## TO-DO LIST
• 1. Which sentences in the Java serialization thread contain the word "Serializable" with a capital S? Quote each one in full.
• 2. Can you duplicate the passage of the Java serialization thread starting with "For long-term persistence, the" and going on through "Implement Serializable judiciously."?

## EXCERPT
------------------------------------------------------------------------

Not serializable class with strings only [duplicate] - java

We work heavily with serialization and having to specify Serializable tag on every object we use is kind of a burden. Especially when it's a 3rd-party class that we can't really change.
The question is: since Serializable is an empty interface and Java provides robust serialization once you add implements Serializable - why didn't they make everything serializable and that's it?
What am I missing?

Serialization is fraught with pitfalls. Automatic serialization support of this form makes the class internals part of the public API (which is why javadoc gives you the persisted forms of classes).
For long-term persistence, the class must be able to decode this form, which restricts the changes you can make to class design. This breaks encapsulation.
Serialization can also lead to security problems. By being able to serialize any object it has a reference to, a class can access data it would not normally be able to (by parsing the resultant byte data).
There are other issues, such as the serialized form of inner classes not being well defined.
Making all classes serializable would exacerbate these problems. Check out Effective Java Second Edition, in particular Item 74: Implement Serializable judiciously.

I think both Java and .Net people got it wrong this time around, would have been better to make everything serializable by default and only need to mark those classes that can't be safely serialized instead.

------------------------------------------------------------------------

## DATA EXCERPTS
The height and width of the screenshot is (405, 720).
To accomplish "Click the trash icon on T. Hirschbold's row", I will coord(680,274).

------------------------------------------------------------------------

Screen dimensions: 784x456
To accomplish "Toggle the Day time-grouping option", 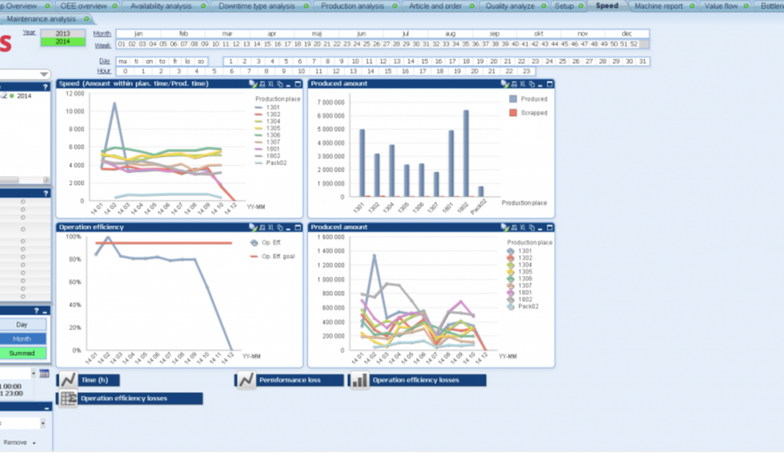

------------------------------------------------------------------------

## OUTPUTS
• 1.
- We work heavily with serialization and having to specify Serializable tag on every object we use is kind of a burden.
- The question is: since Serializable is an empty interface and Java provides robust serialization once you add implements Serializable - why didn't they make everything serializable and that's it?
- Check out Effective Java Second Edition, in particular Item 74: Implement Serializable judiciously.

• 2.
For long-term persistence, the class must be able to decode this form, which restricts the changes you can make to class design. This breaks encapsulation.
Serialization can also lead to security problems. By being able to serialize any object it has a reference to, a class can access data it would not normally be able to (by parsing the resultant byte data).
There are other issues, such as the serialized form of inner classes not being well defined.
Making all classes serializable would exacerbate these problems. Check out Effective Java Second Edition, in particular Item 74: Implement Serializable judiciously.